Tiistai 29.11.2022 klo 13:39 - Mikko Nikinmaa
Moon gravity creates tides, felt everywhere in oceanic coasts. Tides have immense energy, probably more so than the inland waters, which have been used for generating electricity for years. Furthermore, as flowing water, tides are very regular, occurring regardless of sunshine or wind. Thus, the tidal energy does not suffer from the problems with solar and wind power, i.e., marked daily or seasonal variation. Further, huge tides wash the coasts of many of the world’s rich countries, and in principle the technology for generating electricity from tidal energy is already available.

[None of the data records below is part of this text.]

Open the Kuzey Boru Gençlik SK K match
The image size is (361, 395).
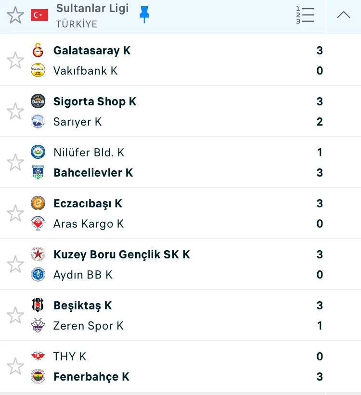click(122, 255)
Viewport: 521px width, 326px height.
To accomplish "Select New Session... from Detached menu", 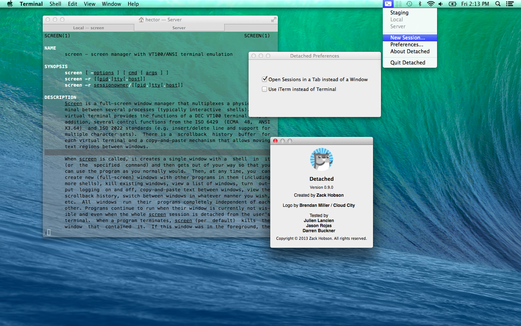I will tap(407, 38).
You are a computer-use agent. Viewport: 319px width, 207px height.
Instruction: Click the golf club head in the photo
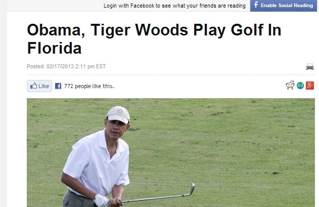(192, 189)
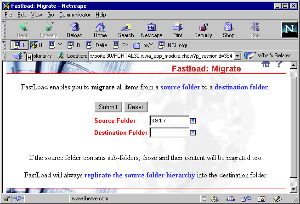Viewport: 300px width, 204px height.
Task: Click the Print toolbar icon
Action: (177, 30)
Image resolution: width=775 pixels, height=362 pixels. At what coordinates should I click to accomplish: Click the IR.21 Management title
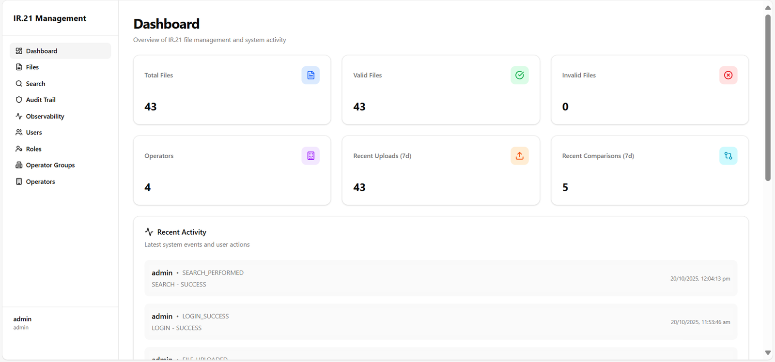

Because of the above, one would imagine that tidal power features strongly in the renewable energy sector. But no, so far there are only a couple of experimental tidal power plants in function. The main reasons for this are probably the following: First, there was no tradition of converting tidal energy to usable power. In contrast, windmills have been around for at least a thousand years, as also riverine power stations. Second, since coal and oil have been cheap, generating energy using the fossil fuels has been the preferred way for energy production.The situation must change now that we shall combat climate change. A major argument of the fossil fuel lobbying groups has been that the green shift is not really possible, since wind and solar power have marked production fluctuations. The same argument is used by nuclear power advocates, who maintain that in order to get assured constancy of energy production, nuclear power plants are required. However, tidal energy power plants will produce energy at a predictable rate, and building them is both cheaper and more rapid than nuclear power plants. Also, they do not generate carbon dioxide emissions thus representing a true green shift.